A little help for a new engineering student

I've jjust started a HNC engineering course, left school a long time ago so my maths is quite rusty. Need help with the following, please. The equation is:

Vs = 5sin (2πft - π/3)

Where f=1 and t represents time.

Make time (t) the subject of this formula and hence determine the first point in time when the instantaneous signal voltage has a magnitude of +3V

So for the next part of the equation I have is

Vs/5 = Sin (2πft - π/3)

Followed by

Sin (Vs/5) = Sin (Sin( sin(2πft - π/3))

Then
Sin (Vs/5) = 2 π ft - π/3

Then
Sin (Vs) + π/3 = 2 π ft

And finally

t= Sin (Vs/5) + 3/2πf

Not sure if I am close or way off.
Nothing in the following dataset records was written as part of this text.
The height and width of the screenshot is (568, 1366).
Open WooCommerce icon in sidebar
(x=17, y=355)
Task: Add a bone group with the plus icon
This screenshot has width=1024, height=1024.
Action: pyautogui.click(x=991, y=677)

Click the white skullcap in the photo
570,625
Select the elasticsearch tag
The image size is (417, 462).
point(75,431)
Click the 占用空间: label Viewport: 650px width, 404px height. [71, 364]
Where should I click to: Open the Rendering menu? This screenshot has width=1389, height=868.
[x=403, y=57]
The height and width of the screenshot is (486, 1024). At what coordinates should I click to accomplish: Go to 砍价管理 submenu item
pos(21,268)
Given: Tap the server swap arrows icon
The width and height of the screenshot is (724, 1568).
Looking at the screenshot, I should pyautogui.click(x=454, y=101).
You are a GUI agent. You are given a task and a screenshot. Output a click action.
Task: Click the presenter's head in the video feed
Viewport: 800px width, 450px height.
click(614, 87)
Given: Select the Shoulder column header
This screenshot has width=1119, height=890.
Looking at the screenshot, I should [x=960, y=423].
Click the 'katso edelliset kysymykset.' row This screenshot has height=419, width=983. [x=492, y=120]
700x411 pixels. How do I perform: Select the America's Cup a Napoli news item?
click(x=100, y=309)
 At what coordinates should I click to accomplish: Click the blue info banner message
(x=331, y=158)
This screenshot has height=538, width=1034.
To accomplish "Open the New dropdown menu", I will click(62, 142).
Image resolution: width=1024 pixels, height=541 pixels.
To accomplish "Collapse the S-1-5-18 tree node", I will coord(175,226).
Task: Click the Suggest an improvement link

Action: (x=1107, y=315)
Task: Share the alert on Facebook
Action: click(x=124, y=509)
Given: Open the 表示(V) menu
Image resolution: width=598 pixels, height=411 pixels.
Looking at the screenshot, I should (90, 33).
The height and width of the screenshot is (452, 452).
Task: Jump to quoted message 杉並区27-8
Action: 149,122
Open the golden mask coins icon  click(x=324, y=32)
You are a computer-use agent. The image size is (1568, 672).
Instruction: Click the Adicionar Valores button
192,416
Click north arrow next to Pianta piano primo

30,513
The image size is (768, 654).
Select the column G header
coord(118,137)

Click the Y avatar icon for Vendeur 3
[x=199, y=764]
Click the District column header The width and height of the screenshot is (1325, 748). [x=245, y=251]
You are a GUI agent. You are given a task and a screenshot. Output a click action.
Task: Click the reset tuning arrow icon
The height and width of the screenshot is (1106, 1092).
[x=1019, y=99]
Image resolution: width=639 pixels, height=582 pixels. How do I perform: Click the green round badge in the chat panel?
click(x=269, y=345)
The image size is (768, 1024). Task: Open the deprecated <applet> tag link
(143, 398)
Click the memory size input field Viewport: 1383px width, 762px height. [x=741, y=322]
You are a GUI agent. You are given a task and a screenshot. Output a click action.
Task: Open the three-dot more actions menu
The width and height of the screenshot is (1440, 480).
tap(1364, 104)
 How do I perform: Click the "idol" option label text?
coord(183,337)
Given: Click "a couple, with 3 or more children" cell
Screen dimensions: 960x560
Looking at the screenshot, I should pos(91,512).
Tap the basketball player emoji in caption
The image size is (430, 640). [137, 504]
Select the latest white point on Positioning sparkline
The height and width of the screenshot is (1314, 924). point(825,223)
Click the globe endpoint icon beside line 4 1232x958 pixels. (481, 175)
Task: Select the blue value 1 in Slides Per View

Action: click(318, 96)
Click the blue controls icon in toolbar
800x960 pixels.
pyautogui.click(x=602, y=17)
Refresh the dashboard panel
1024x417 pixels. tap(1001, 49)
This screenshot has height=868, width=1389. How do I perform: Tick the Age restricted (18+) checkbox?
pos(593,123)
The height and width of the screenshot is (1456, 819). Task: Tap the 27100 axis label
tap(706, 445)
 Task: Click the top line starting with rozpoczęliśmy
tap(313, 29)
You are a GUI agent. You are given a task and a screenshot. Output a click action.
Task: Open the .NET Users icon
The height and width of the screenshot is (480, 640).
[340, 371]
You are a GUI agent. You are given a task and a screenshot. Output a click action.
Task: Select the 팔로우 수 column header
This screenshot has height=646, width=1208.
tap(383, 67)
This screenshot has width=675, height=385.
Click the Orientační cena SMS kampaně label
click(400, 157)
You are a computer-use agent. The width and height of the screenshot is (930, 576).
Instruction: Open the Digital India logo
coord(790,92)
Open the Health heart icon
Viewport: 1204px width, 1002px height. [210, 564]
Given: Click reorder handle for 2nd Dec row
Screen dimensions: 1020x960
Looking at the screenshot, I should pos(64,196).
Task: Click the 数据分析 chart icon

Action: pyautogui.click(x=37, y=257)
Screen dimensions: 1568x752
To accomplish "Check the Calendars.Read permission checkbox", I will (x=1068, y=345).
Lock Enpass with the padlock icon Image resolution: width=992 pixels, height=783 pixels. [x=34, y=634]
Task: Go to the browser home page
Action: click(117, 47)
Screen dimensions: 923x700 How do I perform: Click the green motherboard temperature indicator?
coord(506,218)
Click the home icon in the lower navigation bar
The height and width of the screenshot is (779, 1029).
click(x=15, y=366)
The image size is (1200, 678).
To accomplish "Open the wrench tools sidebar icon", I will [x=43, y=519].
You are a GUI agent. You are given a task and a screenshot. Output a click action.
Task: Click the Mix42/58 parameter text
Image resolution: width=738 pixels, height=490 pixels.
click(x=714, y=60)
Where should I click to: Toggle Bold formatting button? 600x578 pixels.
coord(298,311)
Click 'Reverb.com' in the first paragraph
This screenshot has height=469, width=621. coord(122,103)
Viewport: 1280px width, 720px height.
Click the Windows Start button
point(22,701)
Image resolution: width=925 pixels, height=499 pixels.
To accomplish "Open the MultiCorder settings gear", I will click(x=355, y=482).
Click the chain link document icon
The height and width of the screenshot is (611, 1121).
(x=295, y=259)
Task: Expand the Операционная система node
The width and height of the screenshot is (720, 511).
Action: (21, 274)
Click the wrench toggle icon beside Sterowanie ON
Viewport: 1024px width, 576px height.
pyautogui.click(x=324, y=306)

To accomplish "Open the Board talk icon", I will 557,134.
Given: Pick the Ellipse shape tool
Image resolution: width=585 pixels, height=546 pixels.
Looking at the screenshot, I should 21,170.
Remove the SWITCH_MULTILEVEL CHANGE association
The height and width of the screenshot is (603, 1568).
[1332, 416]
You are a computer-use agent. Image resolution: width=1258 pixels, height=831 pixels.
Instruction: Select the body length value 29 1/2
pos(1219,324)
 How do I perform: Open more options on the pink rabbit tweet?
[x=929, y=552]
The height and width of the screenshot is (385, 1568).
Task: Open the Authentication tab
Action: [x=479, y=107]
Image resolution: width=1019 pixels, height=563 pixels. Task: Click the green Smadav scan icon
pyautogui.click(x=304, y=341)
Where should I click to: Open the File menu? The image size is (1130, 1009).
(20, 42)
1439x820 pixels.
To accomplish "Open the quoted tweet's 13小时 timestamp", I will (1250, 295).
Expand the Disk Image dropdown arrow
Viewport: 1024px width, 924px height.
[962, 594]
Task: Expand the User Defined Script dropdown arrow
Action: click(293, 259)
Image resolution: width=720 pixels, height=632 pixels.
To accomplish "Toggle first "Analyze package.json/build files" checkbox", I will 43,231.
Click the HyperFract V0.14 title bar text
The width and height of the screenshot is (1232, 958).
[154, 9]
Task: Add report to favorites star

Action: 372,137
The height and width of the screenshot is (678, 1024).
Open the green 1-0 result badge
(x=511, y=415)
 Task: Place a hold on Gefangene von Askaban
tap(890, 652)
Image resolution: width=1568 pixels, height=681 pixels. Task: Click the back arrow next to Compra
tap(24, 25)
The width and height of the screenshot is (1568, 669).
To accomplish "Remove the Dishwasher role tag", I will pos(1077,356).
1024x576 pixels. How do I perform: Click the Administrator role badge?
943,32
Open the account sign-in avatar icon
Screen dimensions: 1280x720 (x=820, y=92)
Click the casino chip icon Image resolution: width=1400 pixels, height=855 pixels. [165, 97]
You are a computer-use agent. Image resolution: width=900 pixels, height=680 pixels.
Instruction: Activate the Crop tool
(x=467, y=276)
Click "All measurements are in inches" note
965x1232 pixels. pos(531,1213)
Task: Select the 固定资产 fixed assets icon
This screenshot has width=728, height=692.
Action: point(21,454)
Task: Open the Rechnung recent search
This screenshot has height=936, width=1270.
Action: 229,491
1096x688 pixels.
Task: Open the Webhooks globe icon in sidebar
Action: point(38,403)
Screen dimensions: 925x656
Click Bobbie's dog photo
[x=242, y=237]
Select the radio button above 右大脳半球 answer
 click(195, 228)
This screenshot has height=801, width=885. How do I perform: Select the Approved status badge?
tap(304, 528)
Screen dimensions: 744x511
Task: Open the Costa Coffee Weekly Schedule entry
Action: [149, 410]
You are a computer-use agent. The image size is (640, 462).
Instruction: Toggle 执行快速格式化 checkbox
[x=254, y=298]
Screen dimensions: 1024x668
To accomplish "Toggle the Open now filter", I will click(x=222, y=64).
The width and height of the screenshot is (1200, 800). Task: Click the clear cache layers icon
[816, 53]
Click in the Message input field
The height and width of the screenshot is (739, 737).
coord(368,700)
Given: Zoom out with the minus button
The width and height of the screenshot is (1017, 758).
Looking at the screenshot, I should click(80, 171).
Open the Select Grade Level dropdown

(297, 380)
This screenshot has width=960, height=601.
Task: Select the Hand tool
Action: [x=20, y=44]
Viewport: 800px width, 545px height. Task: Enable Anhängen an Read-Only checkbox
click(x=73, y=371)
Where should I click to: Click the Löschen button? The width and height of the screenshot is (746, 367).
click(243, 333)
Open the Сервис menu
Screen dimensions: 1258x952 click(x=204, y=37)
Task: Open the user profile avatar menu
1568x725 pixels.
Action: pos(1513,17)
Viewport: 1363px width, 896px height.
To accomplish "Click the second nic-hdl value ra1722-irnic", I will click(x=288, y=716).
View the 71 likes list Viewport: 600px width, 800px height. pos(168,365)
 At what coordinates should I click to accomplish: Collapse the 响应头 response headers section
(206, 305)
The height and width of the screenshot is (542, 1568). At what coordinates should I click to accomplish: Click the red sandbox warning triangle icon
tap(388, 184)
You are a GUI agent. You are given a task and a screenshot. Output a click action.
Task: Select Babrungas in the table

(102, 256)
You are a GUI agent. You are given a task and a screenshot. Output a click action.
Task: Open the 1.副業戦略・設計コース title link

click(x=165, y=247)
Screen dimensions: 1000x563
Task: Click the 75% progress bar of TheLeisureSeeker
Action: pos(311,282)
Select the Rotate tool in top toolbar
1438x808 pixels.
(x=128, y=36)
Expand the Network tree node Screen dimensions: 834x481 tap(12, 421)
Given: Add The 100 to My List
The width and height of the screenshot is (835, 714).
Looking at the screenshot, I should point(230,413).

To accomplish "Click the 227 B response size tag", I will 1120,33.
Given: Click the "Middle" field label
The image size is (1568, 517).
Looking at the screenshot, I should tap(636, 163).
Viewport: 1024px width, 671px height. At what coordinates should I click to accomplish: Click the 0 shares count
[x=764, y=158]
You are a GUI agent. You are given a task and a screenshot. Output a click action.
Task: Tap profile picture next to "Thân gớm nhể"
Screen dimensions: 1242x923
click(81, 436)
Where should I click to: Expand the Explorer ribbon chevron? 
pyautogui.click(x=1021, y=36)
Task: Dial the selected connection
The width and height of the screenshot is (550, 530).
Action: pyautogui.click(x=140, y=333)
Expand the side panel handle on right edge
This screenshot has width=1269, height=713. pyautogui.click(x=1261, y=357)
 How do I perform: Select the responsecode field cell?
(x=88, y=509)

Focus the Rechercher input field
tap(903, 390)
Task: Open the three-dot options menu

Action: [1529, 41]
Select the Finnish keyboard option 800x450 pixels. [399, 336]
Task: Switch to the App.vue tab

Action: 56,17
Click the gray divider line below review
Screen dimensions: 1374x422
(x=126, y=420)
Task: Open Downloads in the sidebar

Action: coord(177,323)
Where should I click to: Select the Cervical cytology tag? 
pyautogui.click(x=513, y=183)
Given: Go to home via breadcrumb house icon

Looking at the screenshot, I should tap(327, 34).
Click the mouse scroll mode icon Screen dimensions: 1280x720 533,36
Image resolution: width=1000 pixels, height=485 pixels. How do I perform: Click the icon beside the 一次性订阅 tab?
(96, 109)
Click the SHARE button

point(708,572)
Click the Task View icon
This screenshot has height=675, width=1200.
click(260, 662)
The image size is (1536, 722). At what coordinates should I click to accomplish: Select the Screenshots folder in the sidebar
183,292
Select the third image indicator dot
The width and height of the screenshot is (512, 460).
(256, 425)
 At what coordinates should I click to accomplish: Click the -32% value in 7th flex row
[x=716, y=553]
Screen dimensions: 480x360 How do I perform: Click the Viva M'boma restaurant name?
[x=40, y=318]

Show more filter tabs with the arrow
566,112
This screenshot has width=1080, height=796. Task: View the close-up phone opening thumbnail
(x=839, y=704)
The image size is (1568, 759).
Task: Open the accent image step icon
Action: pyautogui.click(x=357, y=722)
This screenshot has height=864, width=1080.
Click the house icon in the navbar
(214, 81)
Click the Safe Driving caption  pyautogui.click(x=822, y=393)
Much help appreciated, and again sorry I'm jumping back into maths after a long time away.

I've jjust started a HNC engineering course, left school a long time ago so my maths is quite rusty. Need help with the following, please. The equation is:

Vs = 5sin (2πft - π/3)

Where f=1 and t represents time.

Make time (t) the subject of this formula and hence determine the first point in time when the instantaneous signal voltage has a magnitude of +3V

So for the next part of the equation I have is

Vs/5 = Sin (2πft - π/3)

The next step is to 'undo' the sine function. This is sin^-1 [remember how we found angles in trig?]

The next step is to 'undo' the sine function. This is sin^-1 [remember how we found angles in trig?]

Which engineering course are you doing? Im also an Electrical Engineering student now pursuing a masters in Microelectronics.

General Engineering HNC

If youve still not got it, post your current attempt?

Vs/5 = sin(2 πft - π/3)

asin(Vs/5) = asin(sin(2πft - π/3))

asin(Vs/5) = 2πft-π/3

asin(Vs/5) + π/3 = 2πft

t = (asin(Vs/5) + π/3)/(2πf)

I can't seem to upload a picture of it or copy and paste in the correct format

Ive used asin (or arcsin) in the above instead of sin^(-1) (its equivalent notation) and used brackets (this is important) but it was about right. So are you ok now?

If you think this is right, I'll be ok for this part of the question.
For the next part I have to draw at least two cycles of this signal and annotate the drawing so that a "non-technical colleague may understand the relevant information it contains" . Not sure how this graph should look. Will it be a simple hyperbola graph?

In my workbook there wasn't an equation to go hand in hand with a graph so I have nothing to crosscheck it with

Two cycles of voltage against time would just be a normal sin() graph. Nothing to do with hyperpolas. Depending on which software you use (desmos?) youll have to be careful about the value of the frequency and make sure the phase shift is ok, but it should be just typing the formula into your plotting software and adjusting the view so that ~2 cycles are displayed.

Drawing maybe drawing by hand, but you could use plotting software to verify as above?

Ok, I can give this a try. Think I can work it out. Can you send me a link of a similar looking graph so I can be certain how it should look, please?

Can you be a little more specific please? I left school a long time ago. Is the formula correct up until this point?

Or is what you mean I replace all the Sin with Sin-1? For example my last part I wrote down should read

t= Sin-1 (Vs/5) + 3/2πf